Posted by johnn at 07:18 PM | Comments (0)

April 27, 2005

Anthropologists at Microsoft

Blogger David Weinberger reports on the work of two anthropologists he met at a recent Social Computing Symposium at Microsoft: Here's what they talked about.

Thanks for the link, Shimon!

Posted by johnn at 04:27 PM | Comments (2)

April 14, 2005

Introduction

Since this version of this blog is just beginning, and kind of with a bang (see my question for AAA candidates, I suppose I should introduce myself first. This is the very beginning of my blog at AnthroBogs.org. I am John Norvell, a Visiting Lecture on Anthropology at Harvard University and soon to be visiting Assistant Professor at Pitzer College, where my wife, Lêda Martins, has just begun a tenure-tack job. Although my dissertation and one major area of research is on urban life, racial and ethnic identity, and the ethnography of the middle classes in Brazil, my current research focuses on online communities and software developers. My professional web site is currently at www.people.fas.harvard.edu/~norvell/.

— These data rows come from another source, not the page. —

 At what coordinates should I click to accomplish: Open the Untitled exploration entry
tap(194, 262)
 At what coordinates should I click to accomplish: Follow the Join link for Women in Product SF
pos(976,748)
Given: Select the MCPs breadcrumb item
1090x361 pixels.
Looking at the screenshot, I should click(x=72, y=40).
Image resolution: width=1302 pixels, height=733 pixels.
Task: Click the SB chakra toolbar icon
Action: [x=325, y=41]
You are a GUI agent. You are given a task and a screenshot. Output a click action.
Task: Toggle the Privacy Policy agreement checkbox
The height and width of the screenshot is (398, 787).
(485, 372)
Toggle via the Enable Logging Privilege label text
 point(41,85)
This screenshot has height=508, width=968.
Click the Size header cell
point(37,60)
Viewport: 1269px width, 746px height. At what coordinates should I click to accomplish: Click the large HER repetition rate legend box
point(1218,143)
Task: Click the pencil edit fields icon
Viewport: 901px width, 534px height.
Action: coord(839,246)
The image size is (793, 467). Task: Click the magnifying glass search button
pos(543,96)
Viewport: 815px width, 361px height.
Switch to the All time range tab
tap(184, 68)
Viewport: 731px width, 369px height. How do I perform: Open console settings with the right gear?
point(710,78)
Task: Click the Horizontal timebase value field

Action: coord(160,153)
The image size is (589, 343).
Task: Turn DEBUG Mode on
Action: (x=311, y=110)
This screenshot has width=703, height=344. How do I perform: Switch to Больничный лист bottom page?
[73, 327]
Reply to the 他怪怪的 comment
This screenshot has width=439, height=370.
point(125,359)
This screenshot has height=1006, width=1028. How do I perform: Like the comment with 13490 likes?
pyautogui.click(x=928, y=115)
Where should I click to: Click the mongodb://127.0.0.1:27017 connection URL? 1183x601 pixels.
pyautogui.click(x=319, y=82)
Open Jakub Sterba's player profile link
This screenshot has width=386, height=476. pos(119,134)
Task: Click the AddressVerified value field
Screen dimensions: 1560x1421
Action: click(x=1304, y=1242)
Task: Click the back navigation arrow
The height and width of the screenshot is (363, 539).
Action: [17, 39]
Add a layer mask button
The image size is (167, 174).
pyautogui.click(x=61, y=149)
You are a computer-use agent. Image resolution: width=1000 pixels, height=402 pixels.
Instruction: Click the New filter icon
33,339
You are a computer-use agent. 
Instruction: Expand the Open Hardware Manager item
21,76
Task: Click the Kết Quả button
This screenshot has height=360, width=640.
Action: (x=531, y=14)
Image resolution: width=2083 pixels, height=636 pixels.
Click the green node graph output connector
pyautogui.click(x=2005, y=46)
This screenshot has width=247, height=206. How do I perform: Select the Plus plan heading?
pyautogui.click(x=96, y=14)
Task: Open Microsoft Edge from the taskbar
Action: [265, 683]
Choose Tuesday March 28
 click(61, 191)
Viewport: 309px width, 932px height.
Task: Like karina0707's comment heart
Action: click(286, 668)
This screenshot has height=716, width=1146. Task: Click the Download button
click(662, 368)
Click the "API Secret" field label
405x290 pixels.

I am the founder/organizer/whatever of this site at present. What I hope to do with the site is to attract as many anthropological bloggers as possible here, aggregate their posts together with those of anthropologists/bloggers blogging elsewhere, and stimulate as much interaction as possible. This blog, Motes and Theories on Anthropology (so-named for the moment, anyway) will be my own blogged record of teaching, research, and career issues as an anthropologist. Please see the (hopefully) ever evolving home page of AnthroBlogs (www.anthroblogs.org) to see who is blogging so far and for info on how to sign up for one of your own. I also intend to blog about the AnthroBlogging experience at AnthroBlog Blog.

(Changed 6/1/05 to remove reference to Public Anthropology, our erstwhile sponsor.)